(INFORMATION PROVIDED begins)

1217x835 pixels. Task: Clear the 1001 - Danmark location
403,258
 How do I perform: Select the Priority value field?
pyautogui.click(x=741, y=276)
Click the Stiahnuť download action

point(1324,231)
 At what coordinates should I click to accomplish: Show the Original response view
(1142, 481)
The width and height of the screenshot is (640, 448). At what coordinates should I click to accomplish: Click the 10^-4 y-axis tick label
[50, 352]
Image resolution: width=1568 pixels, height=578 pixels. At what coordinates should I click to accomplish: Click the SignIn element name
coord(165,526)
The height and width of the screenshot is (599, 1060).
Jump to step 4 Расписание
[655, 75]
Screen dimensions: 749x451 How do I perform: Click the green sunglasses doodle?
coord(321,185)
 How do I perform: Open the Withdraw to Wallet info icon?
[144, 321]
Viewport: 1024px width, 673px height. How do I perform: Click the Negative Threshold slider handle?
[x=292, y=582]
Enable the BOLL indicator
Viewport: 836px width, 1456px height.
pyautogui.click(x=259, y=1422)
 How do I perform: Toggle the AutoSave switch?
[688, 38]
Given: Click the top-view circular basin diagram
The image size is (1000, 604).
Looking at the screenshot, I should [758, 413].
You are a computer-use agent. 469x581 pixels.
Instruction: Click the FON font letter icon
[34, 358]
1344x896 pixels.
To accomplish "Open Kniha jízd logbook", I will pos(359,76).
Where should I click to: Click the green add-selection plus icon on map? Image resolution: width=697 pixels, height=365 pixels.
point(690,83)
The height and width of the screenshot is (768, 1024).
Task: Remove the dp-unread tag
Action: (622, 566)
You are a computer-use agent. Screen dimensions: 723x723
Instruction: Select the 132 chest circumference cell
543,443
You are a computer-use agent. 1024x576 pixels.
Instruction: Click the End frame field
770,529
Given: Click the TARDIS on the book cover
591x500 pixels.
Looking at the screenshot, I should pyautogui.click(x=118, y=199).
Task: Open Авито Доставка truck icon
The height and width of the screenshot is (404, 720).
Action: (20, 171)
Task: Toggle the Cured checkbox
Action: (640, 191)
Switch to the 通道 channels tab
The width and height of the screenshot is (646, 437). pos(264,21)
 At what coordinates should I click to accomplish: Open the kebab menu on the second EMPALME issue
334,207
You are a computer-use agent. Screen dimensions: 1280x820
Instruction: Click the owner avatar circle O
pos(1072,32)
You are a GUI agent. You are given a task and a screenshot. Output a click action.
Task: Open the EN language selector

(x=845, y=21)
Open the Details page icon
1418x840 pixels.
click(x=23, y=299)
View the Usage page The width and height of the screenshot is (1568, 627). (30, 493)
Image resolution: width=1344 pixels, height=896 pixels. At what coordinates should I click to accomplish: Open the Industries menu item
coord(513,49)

(INFORMATION PROVIDED ends)

[ASSIGNMENT] Could you set down exactly the lines from the one containing "You are a computer-use agent. Screen dimensions: 1280x820" through the last line of the records above, both included?

[ANSWER BOX]
You are a computer-use agent. Screen dimensions: 1280x820
Instruction: Click the owner avatar circle O
pos(1072,32)
You are a GUI agent. You are given a task and a screenshot. Output a click action.
Task: Open the EN language selector

(x=845, y=21)
Open the Details page icon
1418x840 pixels.
click(x=23, y=299)
View the Usage page The width and height of the screenshot is (1568, 627). (30, 493)
Image resolution: width=1344 pixels, height=896 pixels. At what coordinates should I click to accomplish: Open the Industries menu item
coord(513,49)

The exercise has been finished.